I am no longer walking through the Dark Night of the Soul, but my journey out of the Darkness did not end that night in the kitchen where the Lord told me to hang on my Cross and die. My journey out in fact continued on for several more months and involved me traveling to the other side of the world to be romanced by the Lord again. Many more things had to happen until I could finally say that my soul was covered by a fresh, full blanket of white snow. But now here I am, a new creation.

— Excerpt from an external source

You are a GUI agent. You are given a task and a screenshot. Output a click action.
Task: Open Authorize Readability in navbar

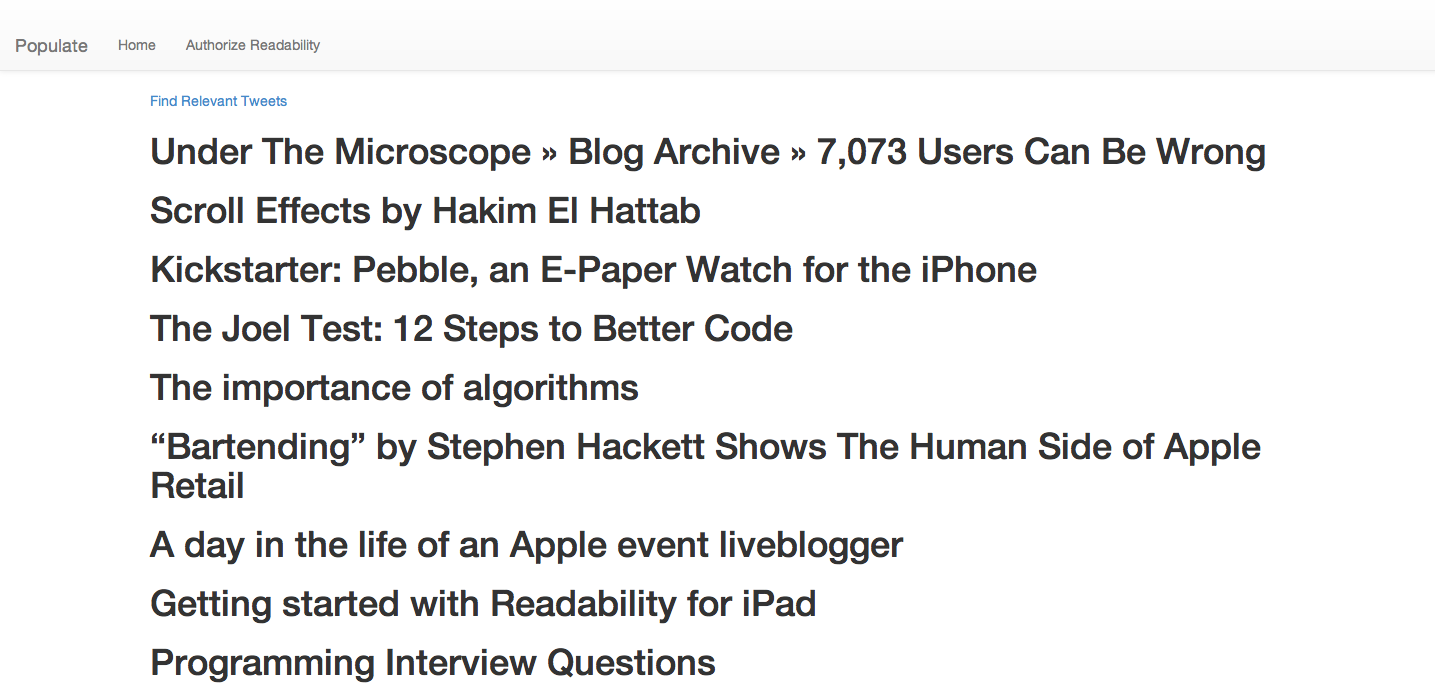[253, 45]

I’ve written this blog as a way to memorialize my journey through the Darkness, but also because I know others need to hear this. There are people in my life right now who are going through their very own Dark Night of the Soul, whether they realize it yet or not. There are some of you reading this blog now who I’ve never met, but it’s no mistake that you stumbled onto this page. The Lord has written a beautiful story of redemption for each of us, and it’s not a story meant to be kept secret.
If you are walking through the Darkness now, this blog is for you. Or perhaps you have found yourself in a painfully stagnant season with God – this blog is for you. After thinking and praying about the past year and a half of my life, I’ve decided to write a few pieces of advice for those who may need it.

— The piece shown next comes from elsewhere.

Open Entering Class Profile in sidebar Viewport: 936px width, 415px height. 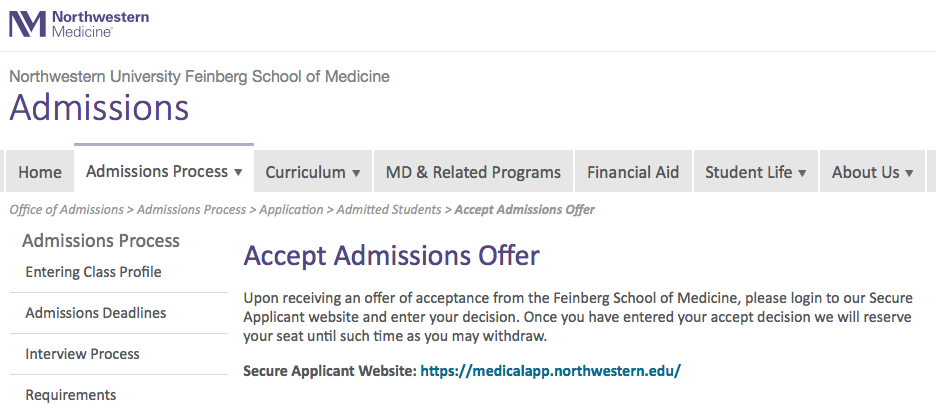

If you’re going through the Dark Night of the Soul:
-Keep going. Keep pursuing the Lord. Keep searching. Keep seeking. Keep knocking. It may seem futile and it’s definitely frustrating when we knock with no answer. But Jesus tells us that if we knock the door will be opened. If you search for the Lord with all your heart and soul, you will find him (Deuteronomy 4:29).

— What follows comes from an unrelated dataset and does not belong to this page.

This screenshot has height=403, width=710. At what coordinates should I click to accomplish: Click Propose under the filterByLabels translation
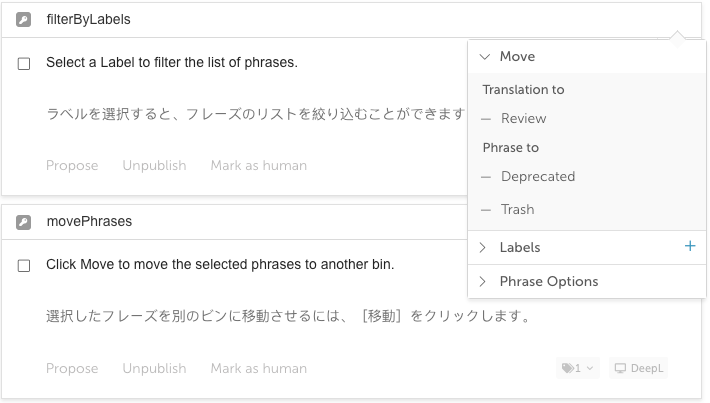click(x=72, y=166)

-Do not let others tell you to “snap out of it.” Though friends and mentors have good intentions, they often have no idea what exactly you’re going through. I had friends who told me to snap out of it, and that did not help. You’re not crazy and you’re not making this up. You might consider not telling many people at all. Ask for their prayers, but you don’t always have to go into detail.
-Do not feel guilty or ashamed for doubting the existence and goodness of God. Remember, even Jesus experienced doubt.
-Ask other believers why they believe. Talk to people about what God’s doing in their lives. Listen to people’s testimonies. At one point, I went up to random strangers on campus (who looked like Christians) and asked them why they believed because I was so desperate to hear that God was real. Their testimonies and prayers are still with me today.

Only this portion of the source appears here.